Schron Jackson from the Public Information Division of the St. Louis Metropolitan Police responded to Bustle's request for comment: "The Department is aware of the video circulating on social media, and is reviewing the footage. We hold our officers to the highest standards of professionalism and any officer not meeting those standards will be held accountable."
Details of how the police have responded to the St. Louis protests raise many questions. Mike Faulk, a reported for the St. Louis Post-Dispatch, conveyed via Twitter that the police had blocked in a small group of protesters late Sunday despite a photo of his arrest showing Faulk wearing something that looks like a press badge.

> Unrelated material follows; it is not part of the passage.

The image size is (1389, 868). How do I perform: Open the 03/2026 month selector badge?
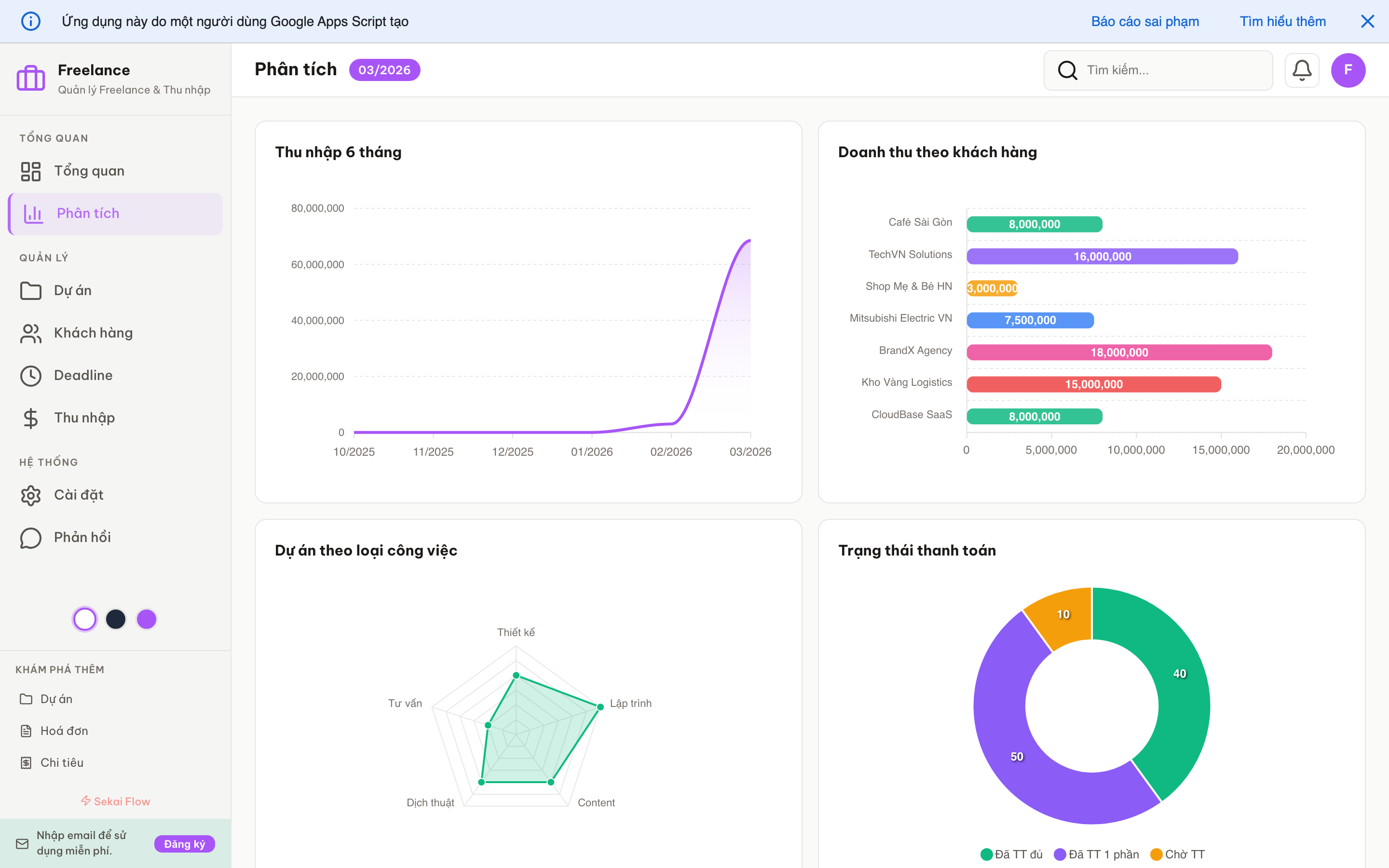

Faulk's account of his experience paints a bleak picture with troubling implications for what protections are afforded protesters. According to Faulk, a human blockade of police officers made leaving impossible, which meant none of the protesters trapped inside could follow the order to disperse. As a result, nearly 100 found themselves arrested, a process which for Faulk included being shoved to the ground, having his head pushed into the concrete by a police officer's boot, and getting hit with pepper spray after already being fully constrained.
Protesters in St. Louis were prompted to march the wake of a judge's decision to let former officer Stockley walk free. In 2011, he shot and killed Anthony Lamar Smith, a 24-year-old black man arrested for allegedly being involved in a drug deal. Prosecutors in the trial allege that the gun found on Smith was planted by Stockley, as his was the only DNA found on the weapon. They also submitted evidence from a police cam with Stockely recorded as saying he was going to "kill this (expletive)."
However, several legal experts were not surprised by the verdict, given Stockley was charged with first-degree murder. The seriousness of that level of crime demands a high burden of proof. Many familiar with the laws involved did not expect Stockley to be found guilty.
The St. Louis protests have been largely peaceful by day, but at night there have been several reported cases of windows broken and private property vandalized. Mayor of St. Louis Lyda Krewson said, "The vast majority of protesters are nonviolent but for the third day in a row the days have been calm and the nights have been destructive." Police are charged with keeping the peace, and that obviously entails ensuring that protesters who engage in violent behavior are arrested and charged accordingly.
However, Faulk's account of what happened late Sunday night does not immediately seem to align with that goal. And Faulk's version of events has been backed up by others present at the scene. The Twitter account of Rebelutionary Z, a self-described citizen journalist known for live streaming events, reported similar details to Faulk's account.
According to those on the ground, protesters have no intention of leaving any time soon. "They seem to have come to this very organized with lessons learned from the Ferguson protests," says Nancy Fowler from St. Louis Public Radio. Demonstrations are expected to continue for several days more, if not weeks.